Quasi una trentina quelli che rischiano di finire alla sbarra. Dalle vincite al Lotto veniva ricavato il denaro in nero.

(red.) La procura di Brescia ha chiuso le indagini nell’ambito dell’inchiesta “Scarface” e nelle ore precedenti a martedì 16 marzo ha chiesto il rinvio a giudizio per tutti gli indagati, quasi una trentina. Tutti derivanti dall’operazione che aveva portato all’arresto di 14 persone tra carcere e ai domiciliari.

Le accuse a vario titolo che vengono contestate agli indagati sono di associazione a delinquere finalizzata al trasferimento fraudolento di valori, riciclaggio, impiego di denaro, beni o utilità di provenienza illecita, autoriciclaggio, dichiarazione fraudolenta mediante altri artifici ed emissione di fatture per operazioni inesistenti e con l’aggravante per alcuni di agevolare l’attività delle associazioni mafiose.
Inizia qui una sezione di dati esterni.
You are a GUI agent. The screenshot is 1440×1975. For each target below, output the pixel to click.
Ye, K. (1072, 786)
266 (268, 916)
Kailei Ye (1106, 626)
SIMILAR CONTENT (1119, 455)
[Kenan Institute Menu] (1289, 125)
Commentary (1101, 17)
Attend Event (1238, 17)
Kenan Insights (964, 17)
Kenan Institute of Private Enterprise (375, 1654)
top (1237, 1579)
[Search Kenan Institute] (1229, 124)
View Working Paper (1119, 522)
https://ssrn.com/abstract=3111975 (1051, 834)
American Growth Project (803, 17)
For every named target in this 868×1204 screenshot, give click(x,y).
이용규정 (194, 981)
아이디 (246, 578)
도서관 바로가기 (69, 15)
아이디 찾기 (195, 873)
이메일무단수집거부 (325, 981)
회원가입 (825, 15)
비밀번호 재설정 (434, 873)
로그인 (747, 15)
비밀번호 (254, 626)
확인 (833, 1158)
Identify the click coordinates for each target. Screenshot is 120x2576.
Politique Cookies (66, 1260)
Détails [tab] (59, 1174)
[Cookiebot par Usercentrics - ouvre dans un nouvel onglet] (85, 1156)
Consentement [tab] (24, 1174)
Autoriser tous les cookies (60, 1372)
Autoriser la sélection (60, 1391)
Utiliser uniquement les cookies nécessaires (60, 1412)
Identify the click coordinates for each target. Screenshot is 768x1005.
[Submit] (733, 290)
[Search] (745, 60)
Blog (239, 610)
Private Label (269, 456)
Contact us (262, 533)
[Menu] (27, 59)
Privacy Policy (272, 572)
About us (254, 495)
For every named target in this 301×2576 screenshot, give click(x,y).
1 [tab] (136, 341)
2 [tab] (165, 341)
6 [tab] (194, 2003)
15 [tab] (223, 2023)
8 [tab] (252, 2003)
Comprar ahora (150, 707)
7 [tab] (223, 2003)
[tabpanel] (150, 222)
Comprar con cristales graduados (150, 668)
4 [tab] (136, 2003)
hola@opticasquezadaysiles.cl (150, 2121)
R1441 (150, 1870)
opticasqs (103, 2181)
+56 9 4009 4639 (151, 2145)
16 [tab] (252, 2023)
Secondo l’accusa, a capo dell’intero sistema ci sarebbe stato l’imprenditore attivo nelle tv Francesco Mura e i reati sarebbero connessi alle vincite al Lotto. Denaro che veniva dato in contanti ai vincitori per poi ripulire quello ricavato in nero per creare società con cui emettere fatture false. E tra gli indagati, per corruzione, ci sono anche un carabiniere e un agente della Polizia stradale di Chiari.